> [Given passage]:
┌────────

Leisel Grausz , a longtime member of Mosaic Law Congregation, proudly displayed the well-embellished wimpel belonging to her son and brother of Susan Kuttner, Peter Edelmuth. It was made, following Peter’s Brit Milah in 1946 in Washington Heights, New York, at the prompting of Leisel’s father, a then recent immigrant to America from Germany. This wimpel includes the beautifully lettered traditional blessing to “study Torah, marry under the Chuppah and do good deeds.” It is colorfully designed with a variety of symbols of the times, holidays and family interests. On the 2nd day of Pesach, 1949, it was presented to Congregation Ha Bonem, when Peter accompanied his father to shul for the first time. It remained there until they changed congregations some time later.
Mark and Dianne Cohn, presented a very fine wimpel for their son, Nelson, on the occasion of his Bar Mitzvah. It was designed and created by his mother, Diane. Many loving hands shared in the effort to embroider the embellished letters of white floss on white fabric.
Monica Cheron and Scott Shapiro, who had become recently engaged to be married, created their wimpel as a symbol for their upcoming marriage. In the traditional prayer, the words, Ha Shem (quite profoundly and to the joy of the family members involved with this wimpel) set in the exact center of their wimpel fabric length. This central word placement portrays the beliefs of this special couple.
Steven and Yvette Fishbein and children first bound their family wimpel around the Torah scroll, in honor of their wedding anniversary and of their growing family. (This family has since added the births and accomplishments of their four children, Leila, Jacob, Aaron and Maya, including the recent marriage of their eldest daughter, Leila to Ovadia Noam Jacob).
It is with great pleasure, that we salute this tradition of symbolically binding ones essense to the Torah scroll in celebration of each simcha.

└────────

> [Stored data]:

┌────────

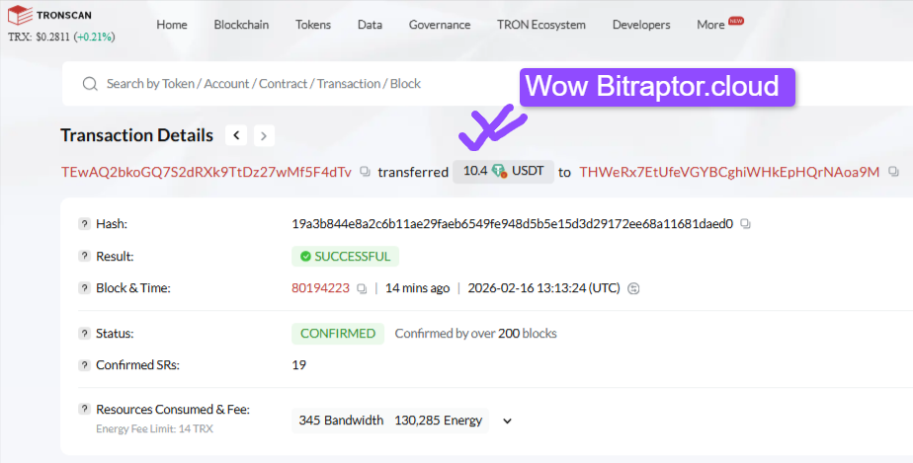913x463 pixels.
Task: Open the Governance dropdown menu
Action: [x=440, y=25]
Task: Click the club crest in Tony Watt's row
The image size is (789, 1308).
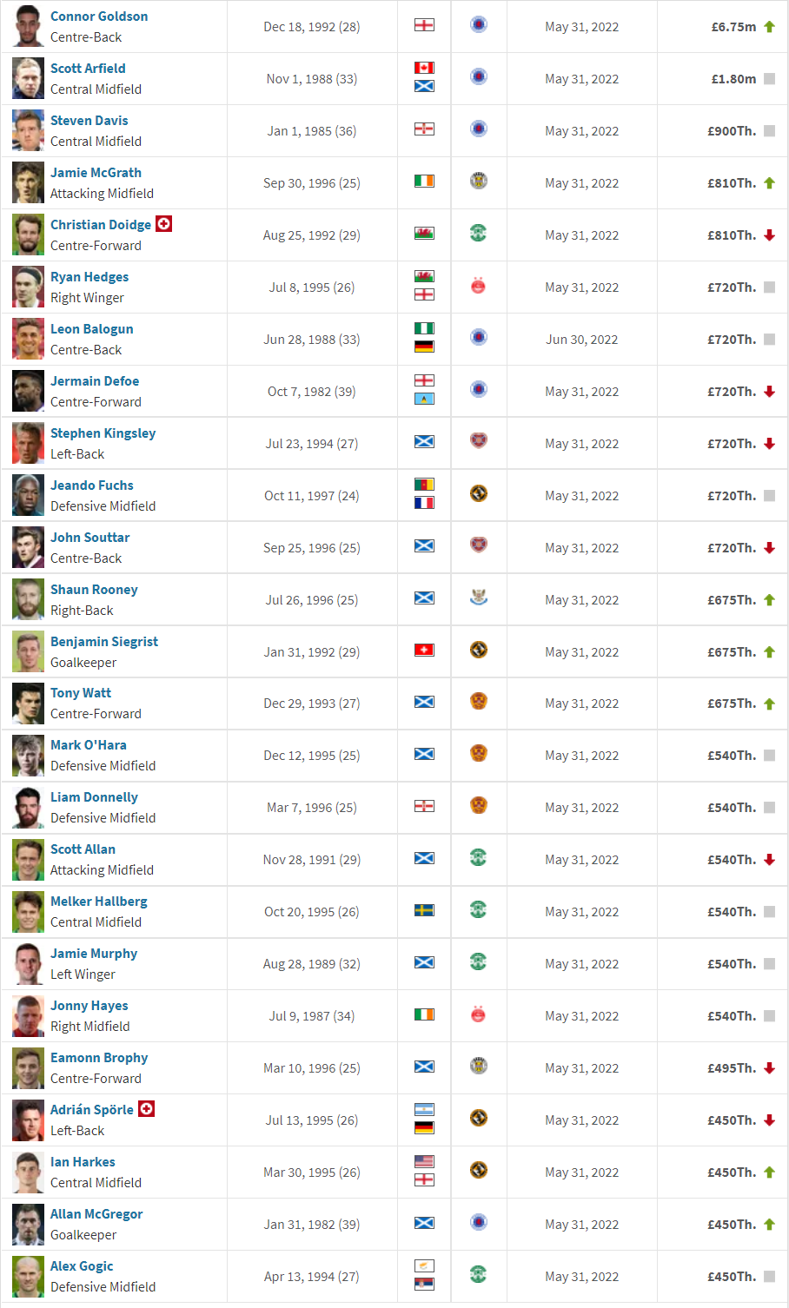Action: pyautogui.click(x=478, y=701)
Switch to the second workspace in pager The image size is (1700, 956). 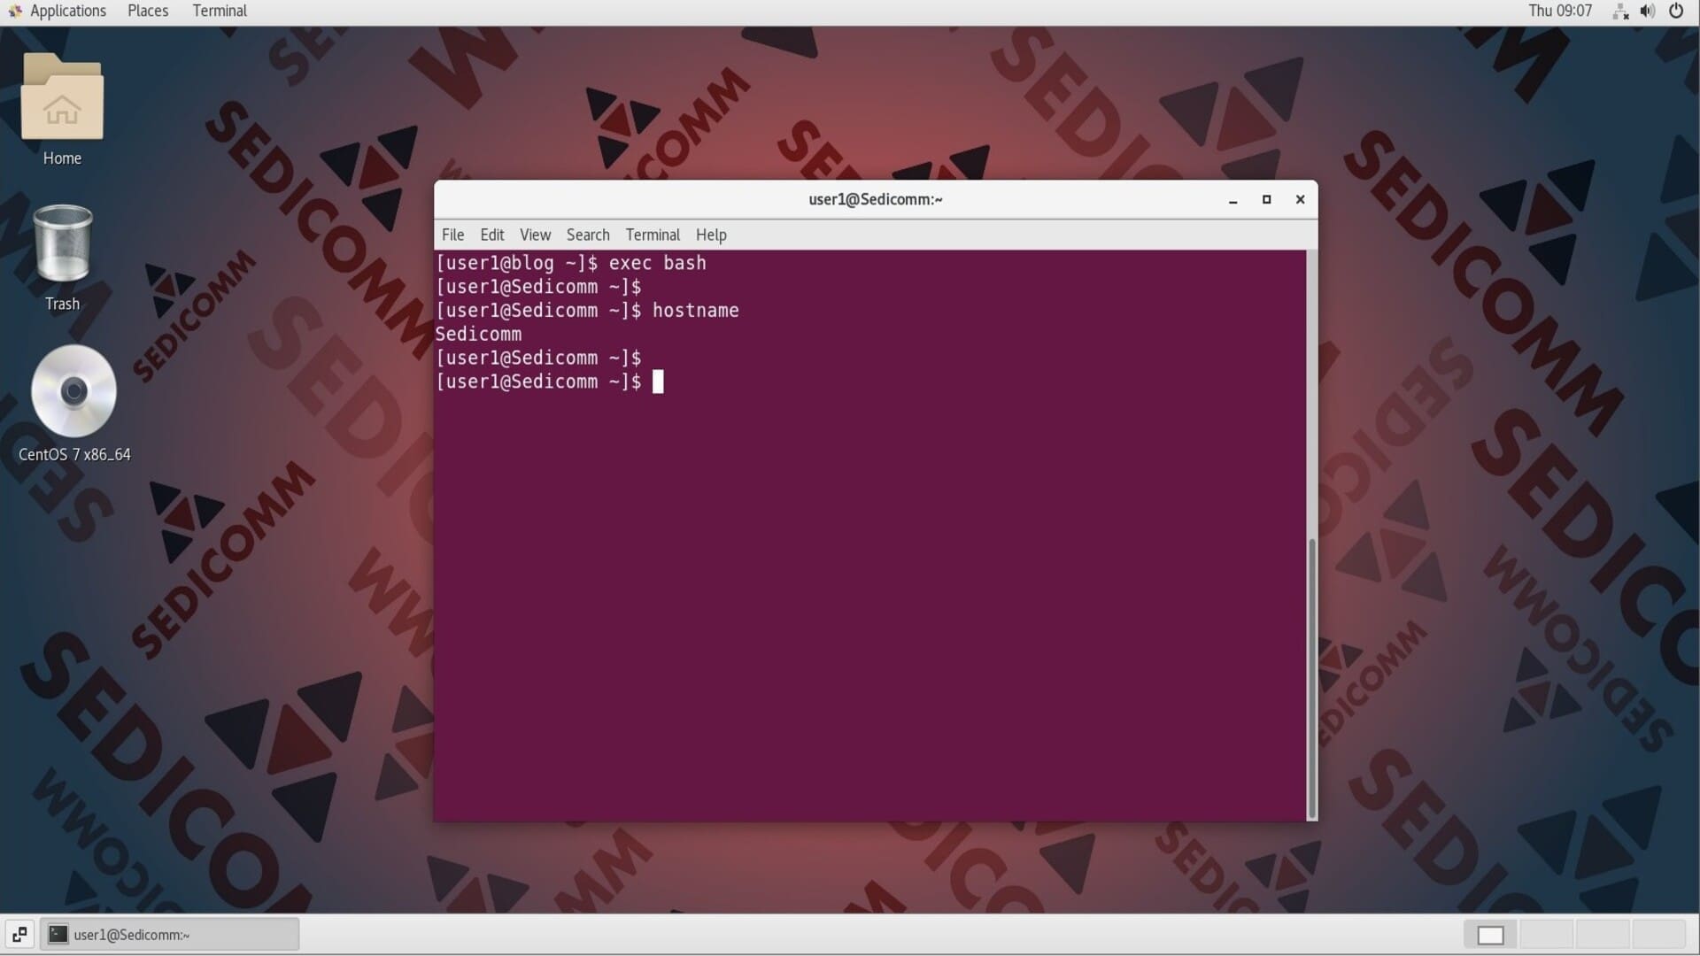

└────────

> [Aim]:
According to the wimpel passage, when was Peter Edelmuth's wimpel presented to Congregation Ha Bonem? Rely only on the wimpel passage, not the data.

> [Written solution]:
On the 2nd day of Pesach, 1949.